About half of all diabetic men are unable to have sexual intercourse, because high blood sugars have impaired the mechanisms involved in attaining erection of the penis. Frequently partial, albeit inadequate, erections are still possible; such “borderline” men may still be able to enjoy adequate erections for intercourse, after extended periods of normal blood sugars. We have seen such improvements in a number of patients—but only in those whose problem was caused mainly by neuropathy (nerve damage), as opposed to blockages of the blood vessels that supply the penis. When we initially saw L.D., he asked us to evaluate his erectile impotence. We found that the blood pressures in his penis and his feet were normal, but that the nerve reflexes in the pelvic region were grossly impaired. L.D.’s comments refer in part to this problem.
“I’m a fifty-nine-year-old male, married, with three children. Approximately four years ago, after being afflicted with Type II diabetes for about ten years, I noticed that I was always tired. In addition, I was quite irritable, short-tempered, and had difficulty maintaining concentration for extended periods of time. Otherwise I was feeling well, with the exception that I was becoming impotent, having difficulty maintaining an erection during sexual intercourse. At the time, I had no knowledge whether these conditions were interrelated.

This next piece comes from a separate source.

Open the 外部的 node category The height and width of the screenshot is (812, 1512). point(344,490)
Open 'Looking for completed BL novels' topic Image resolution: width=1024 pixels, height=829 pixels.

“After Dr. Bernstein taught me to measure my blood sugars, I discovered that they averaged about 375 mg/dl, which is very high. With my new diet and small doses of insulin, they are now essentially normal all the time.
“I began to feel better than I had in years, both physically and mentally. The problem with impotency has improved. I maintain a daily check of my blood sugars and feel that my overall improvement has also helped me recuperate quickly from a total hip replacement without any complications.”